What is keyboard equivalent?

In the attached image file (http://goo.gl/brVSa), the symbol in the red
circle with the blue arrow pointing to it–what is it? How do I type it
in?

If I copy-paste the code as it is, I get an error message–Invalid char
`\342’ in expression

thanks!

Don’t type it in. This symbol represents a linebreak and isn’t really
part
of the code.

2011/4/26 Jim S. [email protected]

On Tue, 26 Apr 2011 19:05:21 +0900
“Jim S.” [email protected] wrote:

In the attached image file (http://goo.gl/brVSa), the symbol in the
red circle with the blue arrow pointing to it–what is it?

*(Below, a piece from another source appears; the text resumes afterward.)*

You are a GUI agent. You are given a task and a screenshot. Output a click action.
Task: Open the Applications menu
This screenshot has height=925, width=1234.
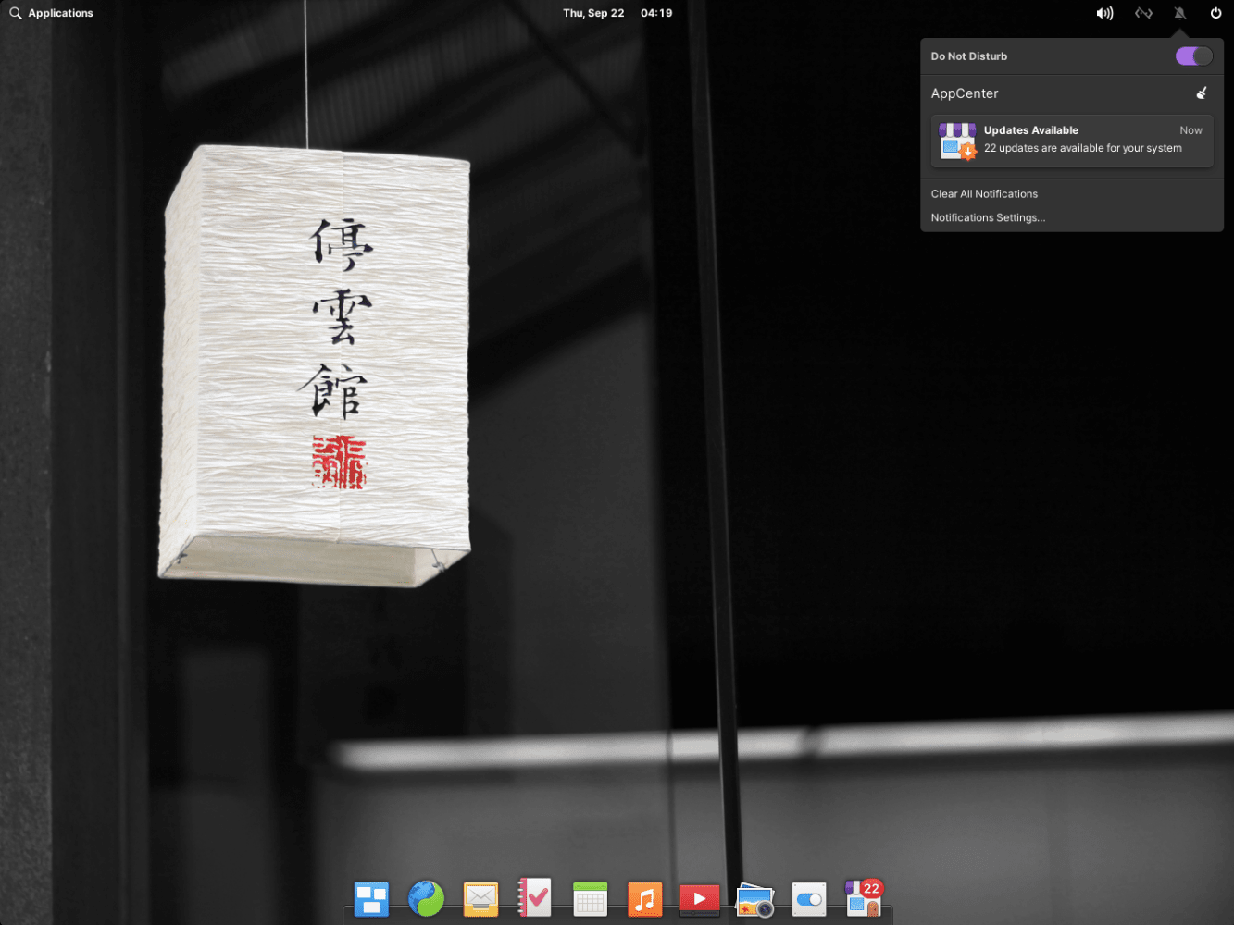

Sometimes when a person wants to show their code to someone else, their
code is too wide to display properly. If the code is too wide, it must
be “broken off” and continued on the next line. That symbol indicates
this.

Sometimes it does not matter when some of the code is on a second line,
but sometimes it does.

This is for presentation purposes. If you need to deal with a
limitation of say a console you can use the continuation character
to represent the same thing within your code.

Example:

x = “This is a really long string
But it really is only one line to ruby
Though you see three lines in irb”
=> “This is a really long string But it really is only one line to
ruby Though you see three lines in irb”

If you did the same thing without the continuation char it would auto
input \n in place of every carriage return.